MATERIAL PROVIDED —
########################################

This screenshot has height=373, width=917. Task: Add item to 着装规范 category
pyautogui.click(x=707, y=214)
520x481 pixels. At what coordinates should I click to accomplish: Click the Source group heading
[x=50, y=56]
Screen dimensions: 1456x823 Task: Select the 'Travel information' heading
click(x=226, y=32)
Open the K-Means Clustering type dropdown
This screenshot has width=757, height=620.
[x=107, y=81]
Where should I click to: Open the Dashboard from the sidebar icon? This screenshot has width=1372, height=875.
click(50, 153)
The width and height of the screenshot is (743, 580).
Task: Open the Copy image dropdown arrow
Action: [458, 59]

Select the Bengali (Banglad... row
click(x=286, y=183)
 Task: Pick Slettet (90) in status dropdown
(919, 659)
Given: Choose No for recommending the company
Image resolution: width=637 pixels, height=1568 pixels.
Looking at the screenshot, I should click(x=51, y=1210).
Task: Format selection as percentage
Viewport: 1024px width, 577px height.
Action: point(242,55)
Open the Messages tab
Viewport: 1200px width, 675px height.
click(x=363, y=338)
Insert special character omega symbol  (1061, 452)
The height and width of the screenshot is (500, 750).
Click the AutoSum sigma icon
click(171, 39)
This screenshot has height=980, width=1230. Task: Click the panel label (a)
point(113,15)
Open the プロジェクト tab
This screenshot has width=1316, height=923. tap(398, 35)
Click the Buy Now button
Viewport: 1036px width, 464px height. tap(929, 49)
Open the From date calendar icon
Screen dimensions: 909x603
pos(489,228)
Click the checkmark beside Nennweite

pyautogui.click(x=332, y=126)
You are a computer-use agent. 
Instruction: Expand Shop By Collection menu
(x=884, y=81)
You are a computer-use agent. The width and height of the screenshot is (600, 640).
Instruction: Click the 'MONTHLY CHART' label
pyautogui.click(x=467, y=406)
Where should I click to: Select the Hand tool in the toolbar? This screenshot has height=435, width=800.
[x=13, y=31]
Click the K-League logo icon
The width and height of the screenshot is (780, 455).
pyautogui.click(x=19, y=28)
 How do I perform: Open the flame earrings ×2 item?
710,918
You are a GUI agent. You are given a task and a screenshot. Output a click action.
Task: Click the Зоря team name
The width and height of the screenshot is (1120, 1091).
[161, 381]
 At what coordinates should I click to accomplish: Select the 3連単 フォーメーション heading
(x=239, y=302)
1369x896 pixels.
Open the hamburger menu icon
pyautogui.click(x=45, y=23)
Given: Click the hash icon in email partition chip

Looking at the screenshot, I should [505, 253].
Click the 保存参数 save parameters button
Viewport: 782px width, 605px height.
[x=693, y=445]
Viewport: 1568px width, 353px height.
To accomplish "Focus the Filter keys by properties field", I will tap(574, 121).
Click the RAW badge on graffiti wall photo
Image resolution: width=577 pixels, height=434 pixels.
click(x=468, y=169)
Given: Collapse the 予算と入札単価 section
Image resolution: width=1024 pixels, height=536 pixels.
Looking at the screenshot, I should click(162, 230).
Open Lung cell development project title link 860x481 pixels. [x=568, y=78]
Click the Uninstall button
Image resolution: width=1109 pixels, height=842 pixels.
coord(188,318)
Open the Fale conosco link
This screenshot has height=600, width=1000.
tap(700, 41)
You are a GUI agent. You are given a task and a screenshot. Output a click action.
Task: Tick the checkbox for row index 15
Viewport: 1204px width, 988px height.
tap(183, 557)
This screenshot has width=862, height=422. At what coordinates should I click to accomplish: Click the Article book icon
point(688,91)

########################################

INSTRUCTIONS TO FOLLOW —
Copy out the whole listing above with "Add to Cart" substituted for "Buy Now", keeping everything else unchanged.

TASK SOLUTION —
This screenshot has height=373, width=917. Task: Add item to 着装规范 category
pyautogui.click(x=707, y=214)
520x481 pixels. At what coordinates should I click to accomplish: Click the Source group heading
[x=50, y=56]
Screen dimensions: 1456x823 Task: Select the 'Travel information' heading
click(x=226, y=32)
Open the K-Means Clustering type dropdown
This screenshot has width=757, height=620.
[x=107, y=81]
Where should I click to: Open the Dashboard from the sidebar icon? This screenshot has width=1372, height=875.
click(50, 153)
The width and height of the screenshot is (743, 580).
Task: Open the Copy image dropdown arrow
Action: [458, 59]

Select the Bengali (Banglad... row
click(x=286, y=183)
 Task: Pick Slettet (90) in status dropdown
(919, 659)
Given: Choose No for recommending the company
Image resolution: width=637 pixels, height=1568 pixels.
Looking at the screenshot, I should click(x=51, y=1210).
Task: Format selection as percentage
Viewport: 1024px width, 577px height.
Action: point(242,55)
Open the Messages tab
Viewport: 1200px width, 675px height.
click(x=363, y=338)
Insert special character omega symbol  (1061, 452)
The height and width of the screenshot is (500, 750).
Click the AutoSum sigma icon
click(171, 39)
This screenshot has height=980, width=1230. Task: Click the panel label (a)
point(113,15)
Open the プロジェクト tab
This screenshot has width=1316, height=923. tap(398, 35)
Click the Add to Cart button
Viewport: 1036px width, 464px height. tap(929, 49)
Open the From date calendar icon
Screen dimensions: 909x603
pos(489,228)
Click the checkmark beside Nennweite

pyautogui.click(x=332, y=126)
You are a computer-use agent. 
Instruction: Expand Shop By Collection menu
(x=884, y=81)
You are a computer-use agent. The width and height of the screenshot is (600, 640).
Instruction: Click the 'MONTHLY CHART' label
pyautogui.click(x=467, y=406)
Where should I click to: Select the Hand tool in the toolbar? This screenshot has height=435, width=800.
[x=13, y=31]
Click the K-League logo icon
The width and height of the screenshot is (780, 455).
pyautogui.click(x=19, y=28)
 How do I perform: Open the flame earrings ×2 item?
710,918
You are a GUI agent. You are given a task and a screenshot. Output a click action.
Task: Click the Зоря team name
The width and height of the screenshot is (1120, 1091).
[161, 381]
 At what coordinates should I click to accomplish: Select the 3連単 フォーメーション heading
(x=239, y=302)
1369x896 pixels.
Open the hamburger menu icon
pyautogui.click(x=45, y=23)
Given: Click the hash icon in email partition chip

Looking at the screenshot, I should [505, 253].
Click the 保存参数 save parameters button
Viewport: 782px width, 605px height.
[x=693, y=445]
Viewport: 1568px width, 353px height.
To accomplish "Focus the Filter keys by properties field", I will tap(574, 121).
Click the RAW badge on graffiti wall photo
Image resolution: width=577 pixels, height=434 pixels.
click(x=468, y=169)
Given: Collapse the 予算と入札単価 section
Image resolution: width=1024 pixels, height=536 pixels.
Looking at the screenshot, I should click(162, 230).
Open Lung cell development project title link 860x481 pixels. [x=568, y=78]
Click the Uninstall button
Image resolution: width=1109 pixels, height=842 pixels.
coord(188,318)
Open the Fale conosco link
This screenshot has height=600, width=1000.
tap(700, 41)
You are a GUI agent. You are given a task and a screenshot. Output a click action.
Task: Tick the checkbox for row index 15
Viewport: 1204px width, 988px height.
tap(183, 557)
This screenshot has width=862, height=422. At what coordinates should I click to accomplish: Click the Article book icon
point(688,91)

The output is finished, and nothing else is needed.